New York, Combatting trafficking and gender-based violence while enhancing crime prevention and criminal justice responses was the focus of the United Nations Office on Drugs and Crime’s (UNODC) engagement at the 63rd Commission on the Status of Women (CSW), held from 11 to 22 March at UN Headquarters in New York.
The meeting of the Commission, the UN’s largest annual gathering on gender equality and women’s rights, dates back to 1947 and convenes more than 9,000 representatives from civil society organizations.
As highlighted in the 2018 UNODC Global Report on Trafficking in Persons, 72 per cent of all detected victims of human trafficking are women and girls. With a view to countering this problem, UNODC’s New York Office participated in a panel discussion on “Modern Slavery and Human Trafficking: Effective Responses for Women and Girls”, organized by the Permanent Missions of Argentina, Australia, Belarus, Kenya, Lichtenstein and the Netherlands.
“There exists a gap between the world of policy and the realities on the ground”, said Ms. Simone Monasebian, Director of UNODC’s New York Office, while highlighting that this gap can be filled by elevating the voices of survivors. Recalling that the need to take urgent action against human trafficking has been recognized by the 2018 Nobel Peace Prize awarded to Nadia Murad, the UNODC Goodwill Ambassador for the Dignity of Survivors of Human Trafficking, Ms. Monasebian concluded that “through her words and actions, Nadia reminds us that we must always listen to the people who have been harmed by the crimes we seek to stop.”

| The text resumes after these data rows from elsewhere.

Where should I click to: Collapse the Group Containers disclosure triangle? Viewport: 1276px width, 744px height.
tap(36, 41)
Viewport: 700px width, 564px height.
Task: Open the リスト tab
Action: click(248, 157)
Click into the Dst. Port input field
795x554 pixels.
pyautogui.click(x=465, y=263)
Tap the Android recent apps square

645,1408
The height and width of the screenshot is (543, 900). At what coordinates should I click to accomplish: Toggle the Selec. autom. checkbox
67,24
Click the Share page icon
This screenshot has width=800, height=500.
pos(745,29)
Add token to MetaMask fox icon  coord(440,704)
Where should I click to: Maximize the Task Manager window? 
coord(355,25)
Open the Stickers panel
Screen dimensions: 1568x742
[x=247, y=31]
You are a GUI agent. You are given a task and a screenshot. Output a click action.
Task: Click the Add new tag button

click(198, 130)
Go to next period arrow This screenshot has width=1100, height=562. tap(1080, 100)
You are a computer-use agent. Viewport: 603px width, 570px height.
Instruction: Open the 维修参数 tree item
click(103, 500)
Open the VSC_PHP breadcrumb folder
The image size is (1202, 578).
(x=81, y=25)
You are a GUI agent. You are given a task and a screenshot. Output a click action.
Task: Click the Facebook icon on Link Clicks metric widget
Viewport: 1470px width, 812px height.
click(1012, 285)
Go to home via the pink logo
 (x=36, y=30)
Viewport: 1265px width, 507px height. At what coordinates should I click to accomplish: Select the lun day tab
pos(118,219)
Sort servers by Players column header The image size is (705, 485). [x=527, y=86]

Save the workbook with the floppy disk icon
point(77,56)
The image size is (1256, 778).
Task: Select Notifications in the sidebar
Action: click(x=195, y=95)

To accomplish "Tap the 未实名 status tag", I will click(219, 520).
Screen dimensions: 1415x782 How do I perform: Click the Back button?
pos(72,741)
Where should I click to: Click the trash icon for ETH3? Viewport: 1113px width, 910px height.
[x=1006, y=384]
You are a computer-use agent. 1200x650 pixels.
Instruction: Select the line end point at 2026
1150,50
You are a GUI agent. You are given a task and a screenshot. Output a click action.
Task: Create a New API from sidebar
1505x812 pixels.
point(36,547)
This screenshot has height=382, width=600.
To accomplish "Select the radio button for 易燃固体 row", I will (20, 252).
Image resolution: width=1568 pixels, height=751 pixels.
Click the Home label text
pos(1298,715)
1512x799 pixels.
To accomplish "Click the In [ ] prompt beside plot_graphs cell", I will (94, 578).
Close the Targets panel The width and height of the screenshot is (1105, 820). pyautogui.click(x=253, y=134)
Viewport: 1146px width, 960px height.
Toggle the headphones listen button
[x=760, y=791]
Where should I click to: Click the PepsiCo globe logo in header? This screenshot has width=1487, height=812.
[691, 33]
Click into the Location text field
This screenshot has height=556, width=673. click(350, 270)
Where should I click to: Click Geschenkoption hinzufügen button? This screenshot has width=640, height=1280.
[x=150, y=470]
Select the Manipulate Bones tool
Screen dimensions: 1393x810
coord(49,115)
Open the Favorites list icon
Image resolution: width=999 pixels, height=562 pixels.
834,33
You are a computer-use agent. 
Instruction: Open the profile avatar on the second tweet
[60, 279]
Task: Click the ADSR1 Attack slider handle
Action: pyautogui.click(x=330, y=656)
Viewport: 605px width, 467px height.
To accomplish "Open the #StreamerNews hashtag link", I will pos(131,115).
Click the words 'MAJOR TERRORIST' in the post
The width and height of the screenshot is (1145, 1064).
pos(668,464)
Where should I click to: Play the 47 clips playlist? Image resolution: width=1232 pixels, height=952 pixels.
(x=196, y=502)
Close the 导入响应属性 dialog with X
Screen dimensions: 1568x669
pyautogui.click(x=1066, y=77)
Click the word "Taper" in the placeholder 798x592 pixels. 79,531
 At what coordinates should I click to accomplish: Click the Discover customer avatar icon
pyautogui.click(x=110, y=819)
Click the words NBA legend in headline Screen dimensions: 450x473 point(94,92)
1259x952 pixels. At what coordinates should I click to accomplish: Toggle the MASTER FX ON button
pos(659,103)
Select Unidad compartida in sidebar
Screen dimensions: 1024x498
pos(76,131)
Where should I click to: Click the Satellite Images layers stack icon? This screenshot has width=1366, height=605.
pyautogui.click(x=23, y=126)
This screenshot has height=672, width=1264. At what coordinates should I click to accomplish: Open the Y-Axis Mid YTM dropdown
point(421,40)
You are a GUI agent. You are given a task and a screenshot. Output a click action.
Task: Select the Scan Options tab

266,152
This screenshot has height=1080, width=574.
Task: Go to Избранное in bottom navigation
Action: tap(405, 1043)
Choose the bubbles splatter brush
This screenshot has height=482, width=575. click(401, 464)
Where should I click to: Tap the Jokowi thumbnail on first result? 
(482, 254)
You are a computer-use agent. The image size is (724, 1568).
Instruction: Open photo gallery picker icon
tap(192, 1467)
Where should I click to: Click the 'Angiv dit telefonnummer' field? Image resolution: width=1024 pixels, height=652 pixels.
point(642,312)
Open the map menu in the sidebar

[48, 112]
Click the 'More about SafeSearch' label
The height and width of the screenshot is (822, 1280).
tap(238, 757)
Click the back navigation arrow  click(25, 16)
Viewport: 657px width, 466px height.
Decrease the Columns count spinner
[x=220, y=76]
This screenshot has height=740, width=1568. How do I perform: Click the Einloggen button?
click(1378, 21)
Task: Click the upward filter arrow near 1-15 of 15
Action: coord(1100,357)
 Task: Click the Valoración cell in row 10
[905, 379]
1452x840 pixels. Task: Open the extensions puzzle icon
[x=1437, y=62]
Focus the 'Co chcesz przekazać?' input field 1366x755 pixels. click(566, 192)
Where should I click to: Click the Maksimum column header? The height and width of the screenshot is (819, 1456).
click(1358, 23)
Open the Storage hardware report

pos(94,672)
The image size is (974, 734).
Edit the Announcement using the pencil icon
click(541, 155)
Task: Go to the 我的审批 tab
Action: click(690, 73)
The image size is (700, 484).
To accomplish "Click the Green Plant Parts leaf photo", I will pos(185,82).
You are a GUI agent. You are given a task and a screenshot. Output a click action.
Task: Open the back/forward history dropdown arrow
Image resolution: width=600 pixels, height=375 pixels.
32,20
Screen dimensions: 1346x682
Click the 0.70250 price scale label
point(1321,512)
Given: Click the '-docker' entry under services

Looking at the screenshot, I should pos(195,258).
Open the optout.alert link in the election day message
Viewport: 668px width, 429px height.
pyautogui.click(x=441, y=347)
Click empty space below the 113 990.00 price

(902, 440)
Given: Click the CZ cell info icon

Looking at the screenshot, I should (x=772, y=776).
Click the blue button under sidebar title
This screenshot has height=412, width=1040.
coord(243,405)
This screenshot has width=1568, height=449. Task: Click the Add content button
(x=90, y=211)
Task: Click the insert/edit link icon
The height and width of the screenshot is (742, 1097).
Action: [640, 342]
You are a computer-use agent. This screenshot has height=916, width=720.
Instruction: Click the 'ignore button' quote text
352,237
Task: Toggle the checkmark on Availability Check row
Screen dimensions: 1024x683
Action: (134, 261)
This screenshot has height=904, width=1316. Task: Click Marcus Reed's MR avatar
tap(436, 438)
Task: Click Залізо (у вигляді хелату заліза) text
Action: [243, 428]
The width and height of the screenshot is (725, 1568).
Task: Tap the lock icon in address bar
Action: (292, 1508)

During the panel discussion “Preventing the Trafficking of Women and Girls for Sexual Exploitation: Understanding States’ Obligations to Address Demand Under the Palermo Protocol”, organized by UNODC, OSCE, Equality Now and the Coalition Against Trafficking in Women, Ms. Monasebian highlighted that women and girls are disproportionally impacted by human trafficking, particularly in the context of sexual exploitation. Ending such gender-based violence needs to include the full implementation of the UN Convention against Transnational Organized Crime and its Protocol to Prevent, Suppress and Punish Trafficking in Persons, especially Women and Children.
During the panel discussion “Addressing Vulnerability: Collaborative Approaches to Trafficking Prevention through a Human Rights Lens”, organized by the Permanent Mission of Belarus and the NGO Committee to Stop Trafficking in Persons, Ms. Monasebian highlighted the need to promote collaboration between states, civil society, survivor advocates and the UN system as key to trafficking prevention.
The provision of essential services to women and girls subject to gender-based violence was the focus of UNODC’s participation in the discussion “The Importance of a Coordinated Community Response in Responding to Violence Against Women and Girls”, organized by Global Rights for Women, the Australian Women Against Violence Alliance, the Basque Institute for Women as well as the UN Joint Global Programme on Essential Services for Women and Girls Subject to Violence.
UNODC also attended the launch of “Equality in Law for Women and Girls by 2030: A Multistakeholder Strategy for Accelerated Action”, issued by UN Women and multi-stakeholder partners in close collaboration with UNODC and others.
A further focus of UNODC’s engagement during the CSW was the rehabilitation and reintegration of women formerly associated with terrorist groups, which was the theme of another panel discussion that the Office co-sponsored with the Permanent Missions of Qatar, Canada, Pakistan, UN-OCT. Among other things Ms. Monasebian highlighted that UNODC is assisting Member States in integrating a gender perspective and mainstreaming women’s rights in their criminal justice responses to countering terrorism.